The paper "Natural Resources: Curse or Blessing?" by Frederick van der Ploeg explores the complex relationship between natural resources and economic development. It surveys various hypotheses and empirical evidence to understand why some countries benefit from their natural resource wealth while others do not. The key points include:
1. **Dutch Disease**: A resource boom can lead to an appreciation of the real exchange rate, deindustrialization, and reduced competitiveness in the non-resource sectors. This is often accompanied by increased rent-seeking and corruption, especially in countries with weak institutions and high volatility.
2. **Learning by Doing**: The positive externalities from the traded sector, such as learning by doing, can be curtailed by a resource boom, leading to a temporary loss in economic growth. This is particularly relevant if the traded sector is the engine of growth.
3. **Institutions and Corruption**: Good institutions and low corruption are crucial for turning the resource curse into a blessing. Countries with strong institutions and low corruption are less likely to experience negative growth due to resource dependence.
4. **Volatility and Financial Systems**: Volatile resource rents can have negative effects on economic stability, while well-developed financial systems can mitigate these effects. Financial systems help in managing the volatility and ensuring sustainable growth.
5. **Rent-Seeking and Conflict**: Resource rents can be exploited for rent-seeking activities, leading to civil conflict and widespread inequality. Well-functioning financial systems and strong institutions can help prevent this.
6. **Savings and Investment**: Many resource-rich developing countries fail to reinvest their resource rents effectively, leading to low levels of genuine saving and sustainable growth. The paper discusses hypotheses such as "anticipation of better times" and "voracious rent seeking" to explain this phenomenon.
7. **Welfare-Based Fiscal Rules**: The paper offers welfare-based fiscal rules to help resource-rich economies harness the benefits of their resource windfalls, emphasizing the importance of capital scarcity, absorption problems, and volatile revenue streams.

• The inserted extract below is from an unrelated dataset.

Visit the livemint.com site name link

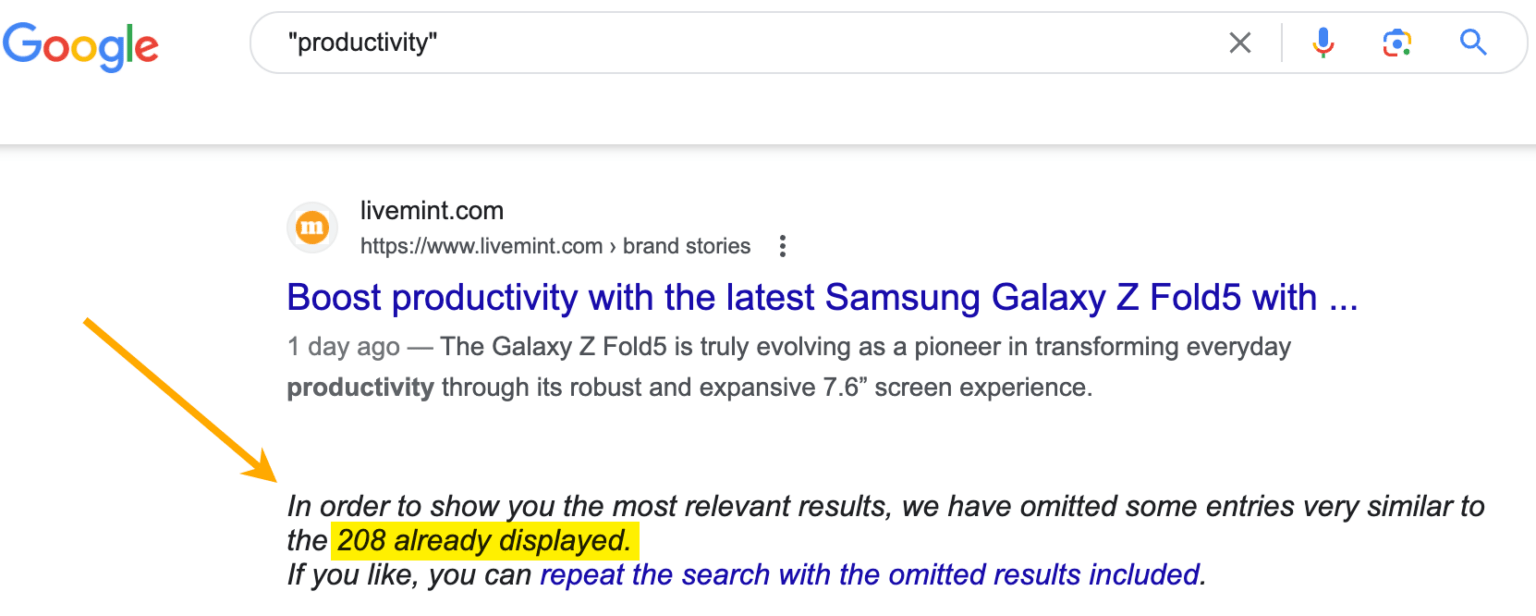point(432,210)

Overall, the paper highlights the need for a nuanced understanding of how natural resources can both curse and bless economies, depending on the quality of institutions, governance, and policy frameworks.The paper "Natural Resources: Curse or Blessing?" by Frederick van der Ploeg explores the complex relationship between natural resources and economic development. It surveys various hypotheses and empirical evidence to understand why some countries benefit from their natural resource wealth while others do not. The key points include:
1. **Dutch Disease**: A resource boom can lead to an appreciation of the real exchange rate, deindustrialization, and reduced competitiveness in the non-resource sectors. This is often accompanied by increased rent-seeking and corruption, especially in countries with weak institutions and high volatility.
2. **Learning by Doing**: The positive externalities from the traded sector, such as learning by doing, can be curtailed by a resource boom, leading to a temporary loss in economic growth. This is particularly relevant if the traded sector is the engine of growth.
3. **Institutions and Corruption**: Good institutions and low corruption are crucial for turning the resource curse into a blessing. Countries with strong institutions and low corruption are less likely to experience negative growth due to resource dependence.
4. **Volatility and Financial Systems**: Volatile resource rents can have negative effects on economic stability, while well-developed financial systems can mitigate these effects. Financial systems help in managing the volatility and ensuring sustainable growth.
5. **Rent-Seeking and Conflict**: Resource rents can be exploited for rent-seeking activities, leading to civil conflict and widespread inequality. Well-functioning financial systems and strong institutions can help prevent this.
6. **Savings and Investment**: Many resource-rich developing countries fail to reinvest their resource rents effectively, leading to low levels of genuine saving and sustainable growth. The paper discusses hypotheses such as "anticipation of better times" and "voracious rent seeking" to explain this phenomenon.
7. **Welfare-Based Fiscal Rules**: The paper offers welfare-based fiscal rules to help resource-rich economies harness the benefits of their resource windfalls, emphasizing the importance of capital scarcity, absorption problems, and volatile revenue streams.
Overall, the paper highlights the need for a nuanced understanding of how natural resources can both curse and bless economies, depending on the quality of institutions, governance, and policy frameworks.